AKI Investment which owns Mugg and Bean complex and runs all the companies on the complex is battling financial and legal crises after the Malawi Revenue Authority (MRA) gave it next Wednesday (16th February 2022) as dead line to pay about MK200 million in revenue taxes as initial settlement.
The development occurred after it transpired that the foreign company which is operating in Malawi owed the tax collector more than three billion in unpaid and dodged taxes.
In the ended week, efforts by lawyers acting for AKI Investment to obtain restraining court order and other reliefs from different divisions of the High Court ended in vain.
In December last year, the Mugg and Bean premises were closed off for two weeks by MRA upon discovery of their tax dodging practices. The two parties came up with an agreement through the company’s banks in which the MRA was to recover its dues through the banks.
However, two weeks ago the banks withdrew from the agreement after noticing that Tiger Wheels, one of the companies owned by AKI and also operating on the same premises, was diverting money to an off shore account.
The bank observed that the agreed amount that the company was supposed to bank every week was not being met.

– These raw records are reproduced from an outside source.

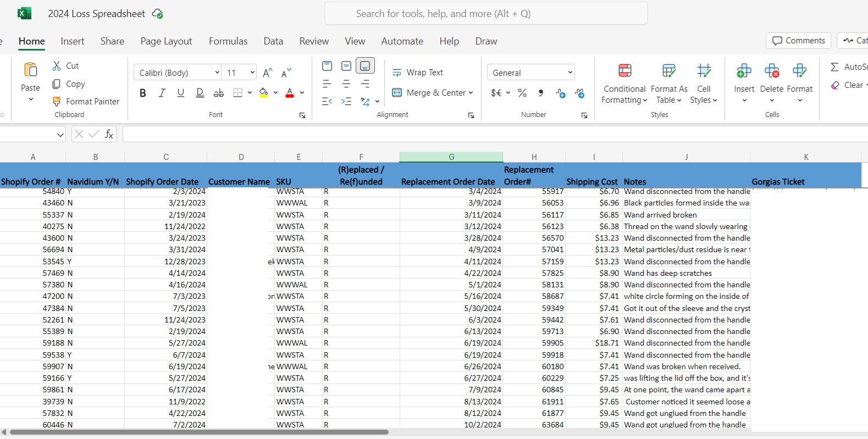Viewport: 868px width, 439px height.
Task: Toggle bold formatting
Action: 143,93
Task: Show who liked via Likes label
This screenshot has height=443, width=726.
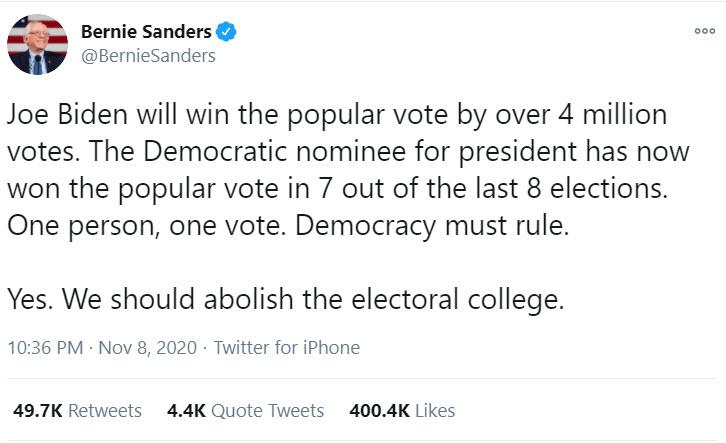Action: click(435, 410)
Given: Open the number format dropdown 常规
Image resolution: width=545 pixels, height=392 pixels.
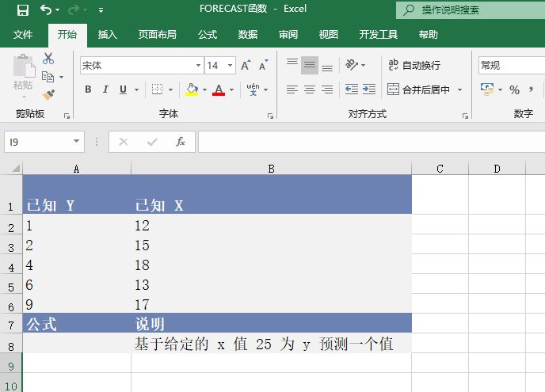Looking at the screenshot, I should (x=510, y=66).
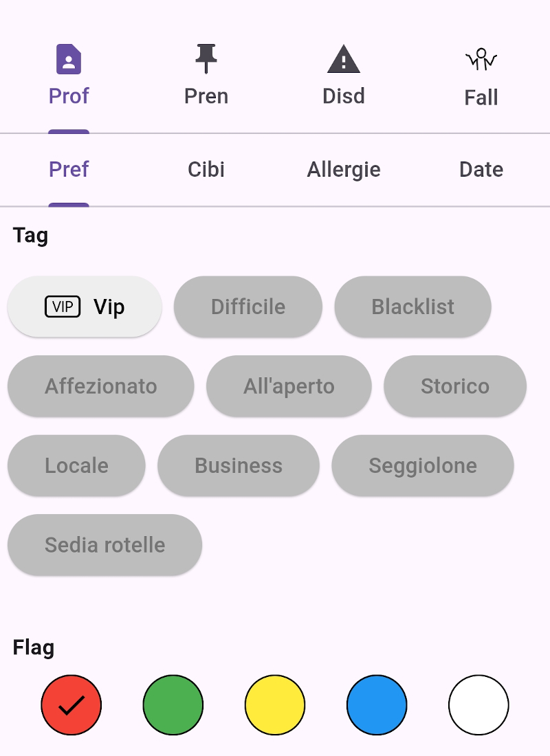Viewport: 550px width, 756px height.
Task: Enable the Sedia rotelle tag
Action: coord(105,545)
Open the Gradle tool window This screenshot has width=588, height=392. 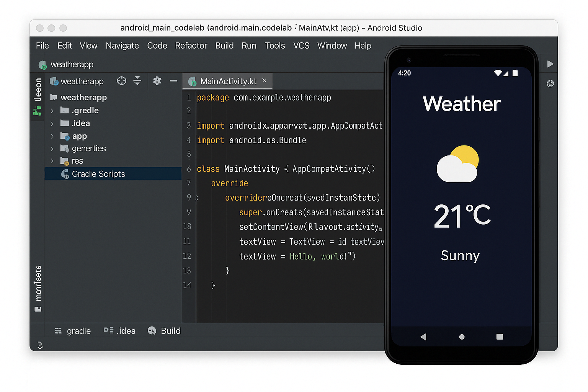coord(73,330)
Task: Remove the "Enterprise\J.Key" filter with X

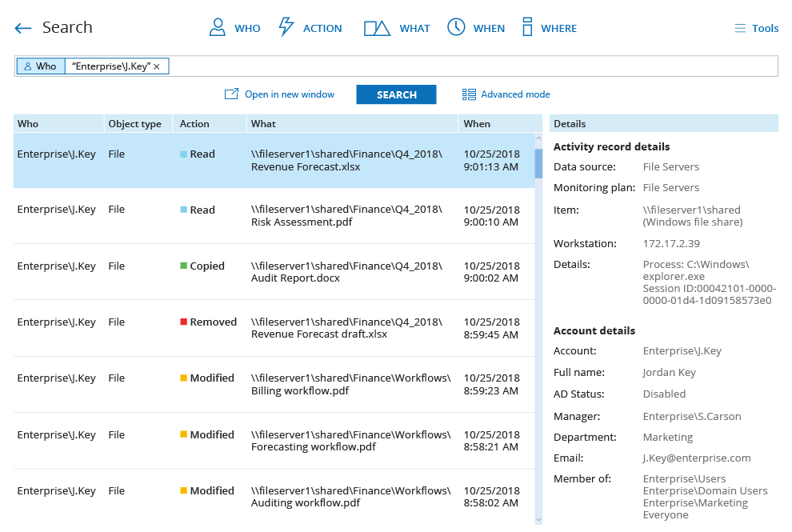Action: [x=157, y=66]
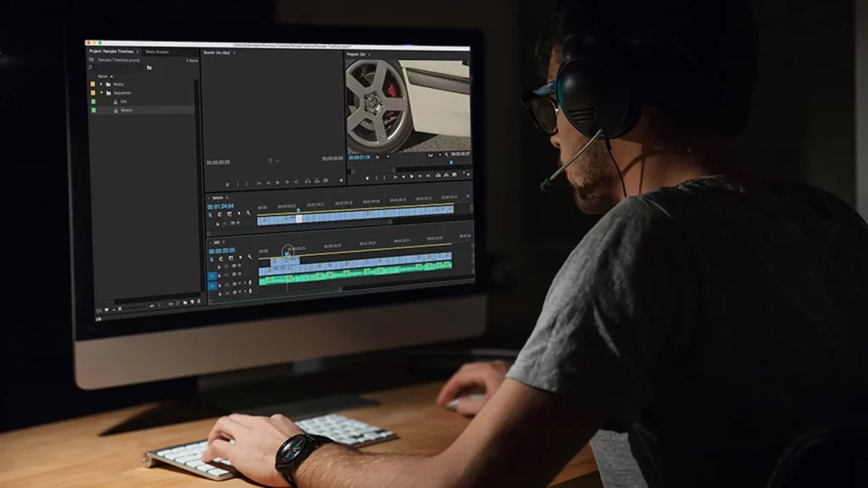Toggle track output eye on Selects V1 track

(238, 223)
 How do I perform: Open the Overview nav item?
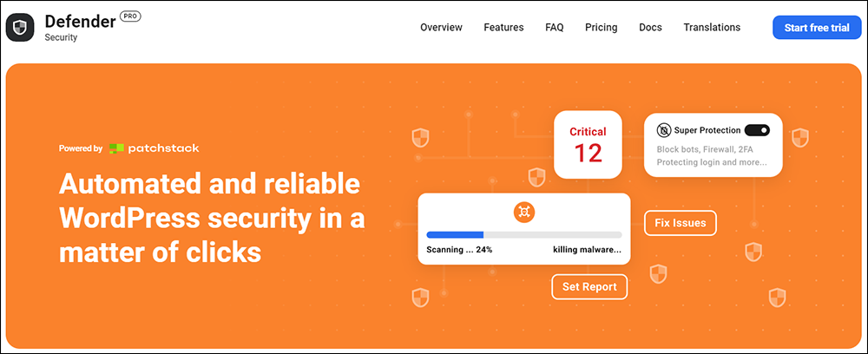tap(441, 27)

This prompted the bank to investigate the company’s transactions in which the offshoring of money by the company was discovered.
AKI Investment, which has been supplying firearms to the Malawi Defense Force, is also being investigated by the ACB for corruption.
Last month, Fayaz Muhammad, the managing director of the company was summoned by the Fiscal Police and the ACB to explain his role in cases of adjustments of agreed prices and changing of the contracts with government through the Malawi Defense Force.
Meanwhile, Shire Times understands that Fayaz Muhammad is trying to reach out to the Commissioner General of MRA to reach a backdoor compromise.
Nevertheless, sources at MRA are alleging that nobody is ready to entertain Muhammad since the case has roots at ACB.